Can you reproduce, word for word, the passage of the post about the young, beautiful female scientist in fiction from "So while she" up to and including "an old woman."?

### Source document
• • • • •
This girl seems to be everywhere in fiction. I understand that it's almost law in modern literature that the protagonist must be young and beautiful (although I also believe in rebelling against the laws of literature.) But that said, there's a serious credibility issue with this particular woman.
Let's start with some perspective:
A female scientist friend of mine is 38. She considers herself fairly successful, as evidenced by the fact that many of her peers on the same pay grade are at least ten years older than she is. But she's still three levels below the head of the department. She works out of a cube, not an office, and the business end of a desk in an ocean view corner space is something she will probably never see in her lifetime.
Real Female Scientist spent twenty two years in school before getting her first job. Surprisingly, that job was NOT Head of Anything, Anywhere. It was a post-doctoral fellowship that earned her something below the wages of your average plumber. While attending those twenty two years of school, she also worked two or three jobs at a time. She spent the income from those jobs on rent, food and books - and not a nickel went to skin care, hair care, or designer clothes. She pulled all-nighters, made it to class, took the tests, and excelled on them without a second thought as to what her nails were doing at the moment.
So while she might have once been quite a biscuit, Real Female Scientist now wears thick glasses because her eyes have gone bye-bye from peering through microscopes for a couple of decades. Her forehead is permanently wrinkled with that "deep in thought" look. She has bags under her eyes. And her hands, following years of donning, removing, donning, removing, donning, removing and donning latex gloves - while being scrubbed ferociously in between each pair - look like the hands of an old woman.
Real Female Scientist chose decades ago to prioritize her career over her looks, and it shows. But to the real Head of Cardiology, my friend is still a biscuit. Because the real Head of Cardiology is a 65 year old man with bad, gray combover, Coke bottle glasses, and absolutely no social graces to speak of. But he is a genius. Their story can make for some great fiction. Or better yet, some great non-fiction.
The young and beautiful Head Scientist is a myth. Perhaps even more so than Kickass Fearless Girl. If you want to write a book, or make a movie, about her, that's fine. We write all kinds of fiction about fictional creatures. But if you want a realistic Head Scientist for your protagonist, Google Image Search "Nobel Laureate" - and then try not to get distracted by making a drinking game out of the combovers and Coke bottle lenses.
Now, Kickass Middle Aged Woman Who Can Compartmentalize Her Fears And Still Whip Ass On The Bad Guy - she is my hero.
• • • • •
### Provided data

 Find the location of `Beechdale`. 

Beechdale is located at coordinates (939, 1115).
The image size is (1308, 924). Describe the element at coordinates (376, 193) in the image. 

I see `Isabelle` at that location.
• • • • •
### Task answer
So while she might have once been quite a biscuit, Real Female Scientist now wears thick glasses because her eyes have gone bye-bye from peering through microscopes for a couple of decades. Her forehead is permanently wrinkled with that "deep in thought" look. She has bags under her eyes. And her hands, following years of donning, removing, donning, removing, donning, removing and donning latex gloves - while being scrubbed ferociously in between each pair - look like the hands of an old woman.